Conclusion: In alemtuzumab-treated patients with or without CDI, QoL measurements are improved or stable over 5 years. Improvements are greater in patients achieving CDI, demonstrating that this outcome measure is clinically meaningful.
Disclosure:
Study support: Sanofi Genzyme and Bayer Healthcare Pharmaceuticals.
RAG: Advisory board participant and speaker (Almirall, Bayer, Biogen, Merck, Novartis, Roche, Sanofi Genzyme, Teva).
DD: Honoraria for advisory boards and participations and travel grants from Bayer, Merck-Serono, Novartis, Sanofi Genzyme, and Teva.
MD: Consultant, advisory board participant, and research support from Sanofi Genzyme. RH: Research grants, speaking fees and honoraria for advisory boards from Biogen, Merck, Novartis, Sanofi Genzyme, and Teva.
CL: Compensation for consulting (Acorda Therapeutics, Bayer, Biogen, Cephalon, EMD Serono, Novartis, Pfizer, Questcor, Sanofi Genzyme, Strativa, Teva, and UCB).
JL: Travel support and/or lecture honoraria (Biogen, Novartis, Sanofi Genzyme, and Teva); serving on scientific advisory boards (Almirall, Biogen, Novartis, Sanofi Genzyme, and Teva); serves on the editorial board of the Acta Neurologica Scandinavica; unconditional research grants (Biogen, Novartis, and Teva).
TM: Consulting fees and speaking fees (Almirall, Bayer Schering, Biogen, Merck, Novartis, Roche, Sanofi Genzyme, and Teva).
BS: Speaking and/or consulting (Acorda, Bayer, Biogen, EMD Serono, Genentech, Novartis, Pfizer, Sanofi Genzyme, and Teva); research support (Acorda, Biogen, MedImmune, Novartis, Roche, and Sanofi Genzyme).

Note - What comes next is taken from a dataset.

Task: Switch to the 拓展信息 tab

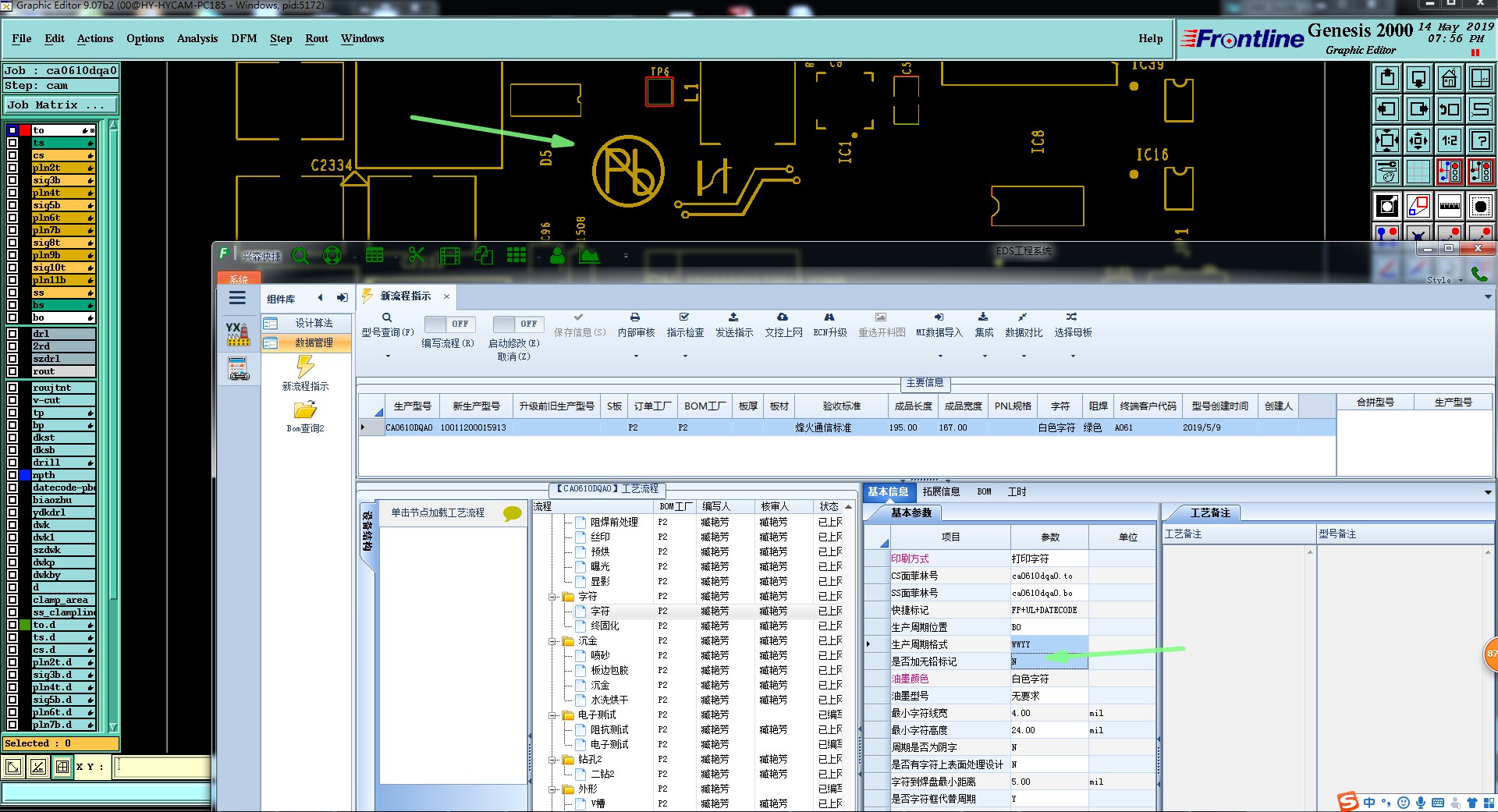Action: [941, 491]
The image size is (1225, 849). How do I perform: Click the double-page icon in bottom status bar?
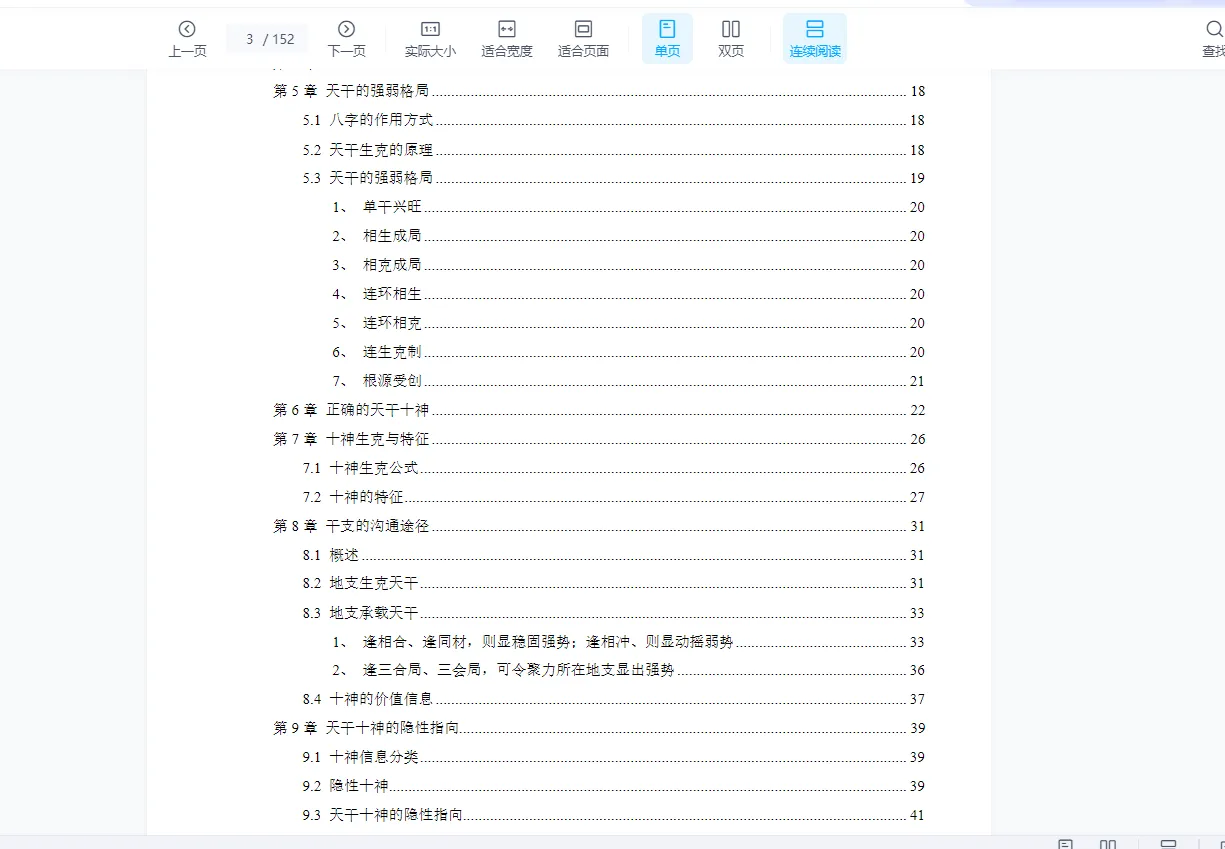1108,844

DM and KT: Employees of Sanofi Genzyme.
GG: Personal compensation for participating on advisory boards in relation to clinical trial design, trial steering committees, and data and safety monitoring committees (Bayer Healthcare Pharmaceuticals, Biogen, Canbex, Eisai, Elan, Five Prime Therapeutics, Genentech, GlaxoSmithKline, Ironwood, Merck Serono, Novartis, Pfizer, Roche, Sanofi Genzyme, Synthon BV, Teva, UCB Pharma, and Vertex Pharmaceuticals).